Rather than the usual Price to Earnings (P/E) multiple method, we feel the best way to assess which of Concho Resources (CXO), Ensco (ESV), Rowan Companies (RDC) is the best value currently is to use the PEG ratio (P/E to growth). This PEG multiple takes into account the expected long term growth in earnings of the companies rather than merely the growth for one earnings period ahead as forward P/E does.
As a rule of thumb, a stock with a PEG of between 0 and 1 is usually considered to be underpriced, between 1 and 2 to be at fair value and over 2 to be overpriced.
Concho Resources (NYSE:CXO) had a last closing stock price of $108.49 after moving 2.67% in trading with a trailing 12 month P/E multiple of 23.43 and an estimated forward P/E multiple of 53.55. Concho Resources (CXO) has an estimated 5 year annual growth of 13.93% and a PEG multiple of 1.68. Based on the PEG ratio of CXO being 1.68, we consider Concho Resources to likely be at fair value. [Trend Analysis]
Ensco (NYSE:ESV) had a last closing stock price of $30.27 after moving 5.77% in trading with a trailing 12 month P/E multiple of 14.01 and an estimated forward P/E multiple of 6.10. Ensco (ESV) has an estimated 5 year annual growth of 2.93% and a PEG multiple of 4.78. Based on the PEG ratio of ESV being 4.78, we consider Ensco to likely be overpriced. [Trend Analysis]

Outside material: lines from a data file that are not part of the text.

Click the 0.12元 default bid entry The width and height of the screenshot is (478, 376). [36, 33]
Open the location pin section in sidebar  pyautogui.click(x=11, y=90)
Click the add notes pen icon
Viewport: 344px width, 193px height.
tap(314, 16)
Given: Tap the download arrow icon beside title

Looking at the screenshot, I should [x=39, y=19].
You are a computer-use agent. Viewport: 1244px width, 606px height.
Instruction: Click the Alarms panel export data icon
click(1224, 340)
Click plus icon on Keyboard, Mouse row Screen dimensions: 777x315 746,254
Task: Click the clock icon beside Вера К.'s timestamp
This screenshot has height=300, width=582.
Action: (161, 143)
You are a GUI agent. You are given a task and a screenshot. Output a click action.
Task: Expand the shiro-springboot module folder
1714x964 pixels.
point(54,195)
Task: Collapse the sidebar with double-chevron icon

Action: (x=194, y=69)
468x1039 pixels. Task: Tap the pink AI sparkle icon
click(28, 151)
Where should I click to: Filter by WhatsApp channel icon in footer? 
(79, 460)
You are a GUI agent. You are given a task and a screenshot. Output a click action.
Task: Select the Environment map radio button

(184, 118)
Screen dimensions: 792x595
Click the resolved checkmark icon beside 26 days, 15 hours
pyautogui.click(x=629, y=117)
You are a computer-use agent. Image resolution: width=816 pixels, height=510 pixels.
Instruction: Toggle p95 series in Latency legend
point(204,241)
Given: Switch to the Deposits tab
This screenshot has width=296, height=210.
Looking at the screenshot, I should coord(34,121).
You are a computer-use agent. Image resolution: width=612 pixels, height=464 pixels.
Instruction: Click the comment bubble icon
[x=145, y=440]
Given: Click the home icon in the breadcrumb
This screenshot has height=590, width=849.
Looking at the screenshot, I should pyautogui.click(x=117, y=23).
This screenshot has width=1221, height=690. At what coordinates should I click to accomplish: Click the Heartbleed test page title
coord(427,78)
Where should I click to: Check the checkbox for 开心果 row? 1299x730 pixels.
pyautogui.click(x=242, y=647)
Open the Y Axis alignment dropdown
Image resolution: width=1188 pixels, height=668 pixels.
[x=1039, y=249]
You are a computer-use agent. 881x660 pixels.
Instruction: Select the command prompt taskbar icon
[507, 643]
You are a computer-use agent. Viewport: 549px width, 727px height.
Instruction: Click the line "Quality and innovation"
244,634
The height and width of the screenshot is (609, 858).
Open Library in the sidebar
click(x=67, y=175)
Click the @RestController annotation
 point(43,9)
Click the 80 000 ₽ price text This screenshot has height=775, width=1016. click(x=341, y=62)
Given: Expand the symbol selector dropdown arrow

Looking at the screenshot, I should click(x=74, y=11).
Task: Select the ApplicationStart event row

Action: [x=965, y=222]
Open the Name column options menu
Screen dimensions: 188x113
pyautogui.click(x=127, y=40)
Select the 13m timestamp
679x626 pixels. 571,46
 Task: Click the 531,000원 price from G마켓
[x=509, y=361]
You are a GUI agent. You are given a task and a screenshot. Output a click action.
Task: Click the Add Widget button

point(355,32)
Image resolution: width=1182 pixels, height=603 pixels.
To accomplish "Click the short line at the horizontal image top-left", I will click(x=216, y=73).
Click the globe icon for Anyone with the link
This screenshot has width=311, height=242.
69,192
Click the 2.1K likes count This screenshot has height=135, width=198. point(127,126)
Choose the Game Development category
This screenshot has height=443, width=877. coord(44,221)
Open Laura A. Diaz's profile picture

Rowan Companies (NYSE:RDC) had a last closing stock price of $22.11 after moving 1.33% in trading with a trailing 12 month P/E multiple of 10.73 and an estimated forward P/E multiple of 6.72. Rowan Companies (RDC) has an estimated 5 year annual growth of 17.69% and a PEG multiple of 0.61. Based on the PEG ratio of RDC being 0.61, we consider Rowan Companies to likely be underpriced. [Trend Analysis]
Based on the above, it would appear that Rowan Companies offers the best value, as it has the lowest PEG ratio of 0.61, when compared to the other stocks. This makes it appear less expensive due to having a lower stock price against current earnings and predicted growth in those earnings in the coming 5 years.
However, on an individual stock basis, the analysis concludes that Concho Resources (NYSE:CXO) is at fair value, Ensco (NYSE:ESV) is overpriced and Rowan Companies (NYSE:RDC) is underpriced.